提示文:
***
子供、と言ってもまだ頑是ない年齢、親のぬくもりを離れて、入院を余儀なくされ、心細い毎日を送っているに違いありません。

その子供たちと一緒に、歌ったり、本を読んで聞かせたり・・こちらも結構、楽しませてもらいました。

二回目は、香港在住中に赤十字に出向いての仕事。

何と女性の生理用品を作る、如何にも香港らしい???ボランティア活動でした。

無償で人の役に立つ仕事をするのがボランティア活動ですね。

今回の能登半島地震災害にも、沢山のボランティア団体が被災者のお世話に入っているようですが、
先日、テレビを付けてみたら、個人でそれを実行されている有名人お二人を紹介していました。

1人は世界的にも有名なアルピニスト野口 健さん、トラックの荷台一杯になるほどの生活必需品を現地まで段ボール箱に詰めて。ご当人も現地入り。
***
提供資料:
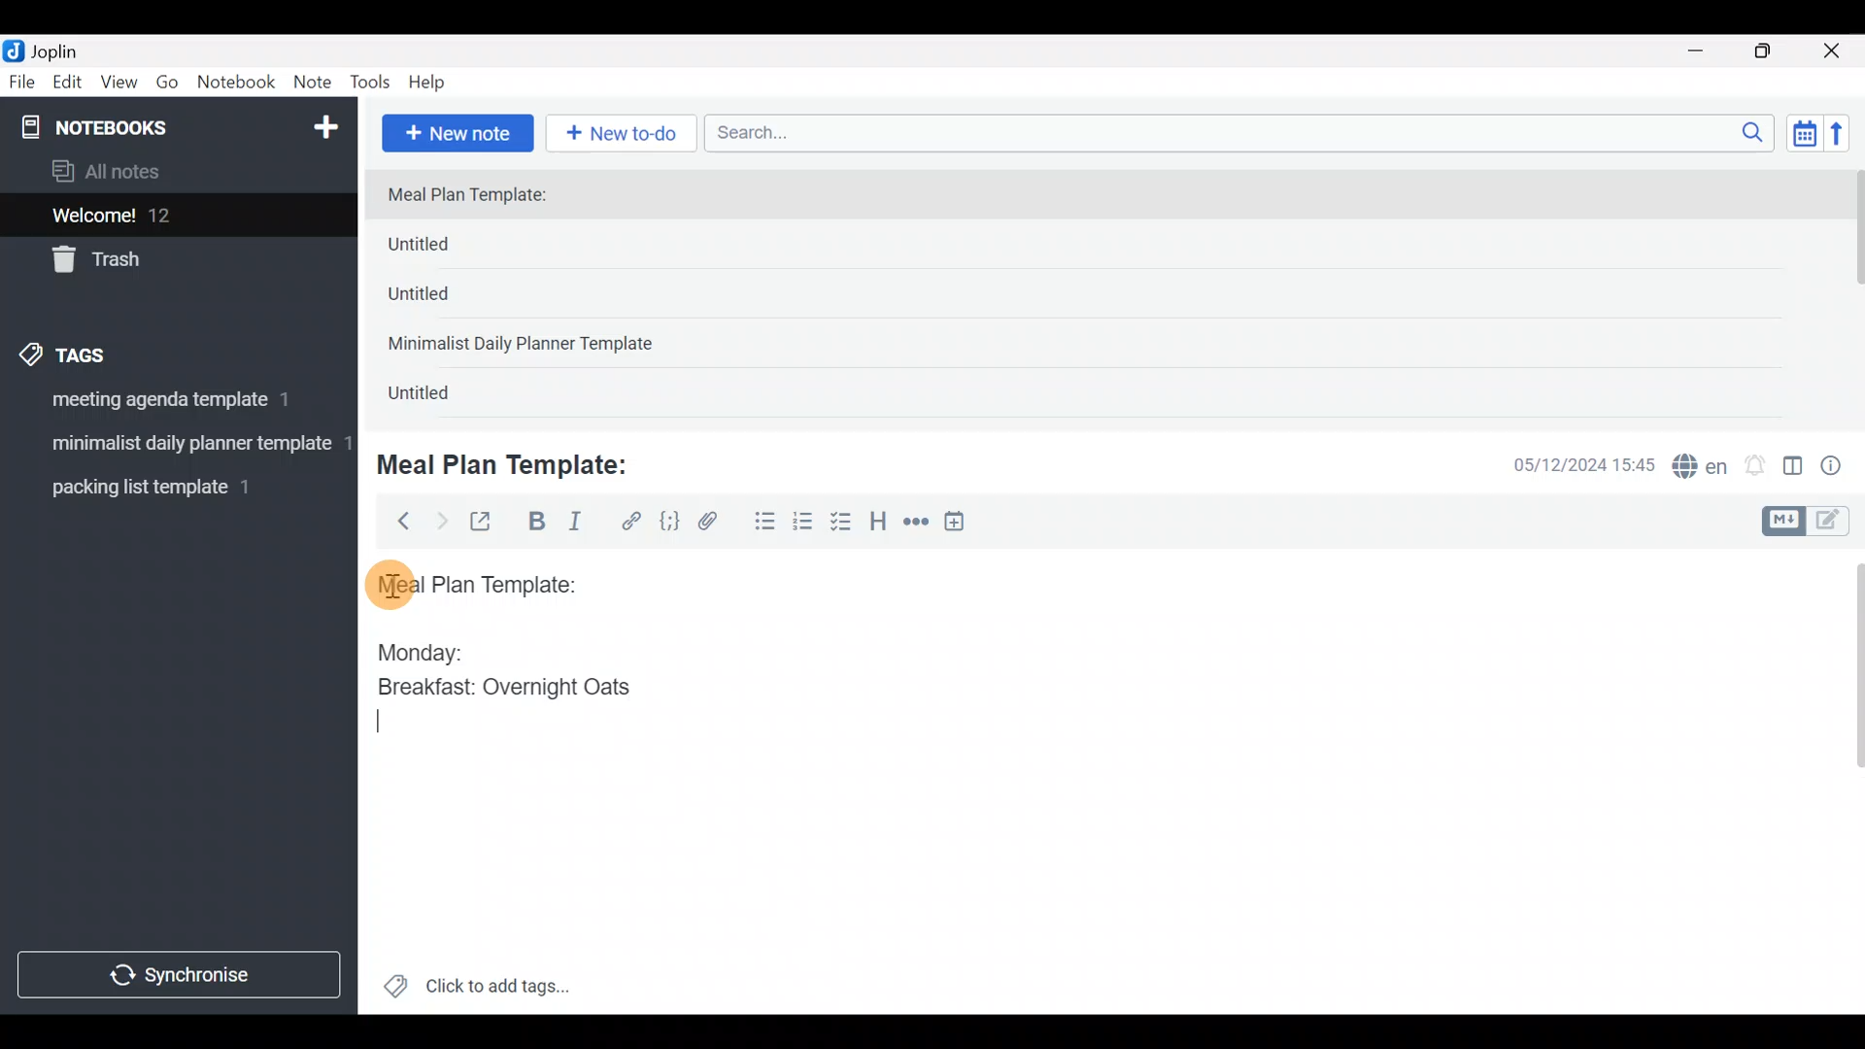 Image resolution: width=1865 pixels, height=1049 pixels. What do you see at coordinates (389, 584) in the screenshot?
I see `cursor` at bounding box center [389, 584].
***
依頼内容: ボランティア活動についての文章から、「無償で人の役に立つ仕事をするのがボランティア活動ですね。」で始まり「に詰めて。ご当人も現地入り。」で終わる部分を、両端も含めて一字も変えずに引用すること。 資料はこの作業には一切関わらない。

作業結果:
無償で人の役に立つ仕事をするのがボランティア活動ですね。

今回の能登半島地震災害にも、沢山のボランティア団体が被災者のお世話に入っているようですが、
先日、テレビを付けてみたら、個人でそれを実行されている有名人お二人を紹介していました。

1人は世界的にも有名なアルピニスト野口 健さん、トラックの荷台一杯になるほどの生活必需品を現地まで段ボール箱に詰めて。ご当人も現地入り。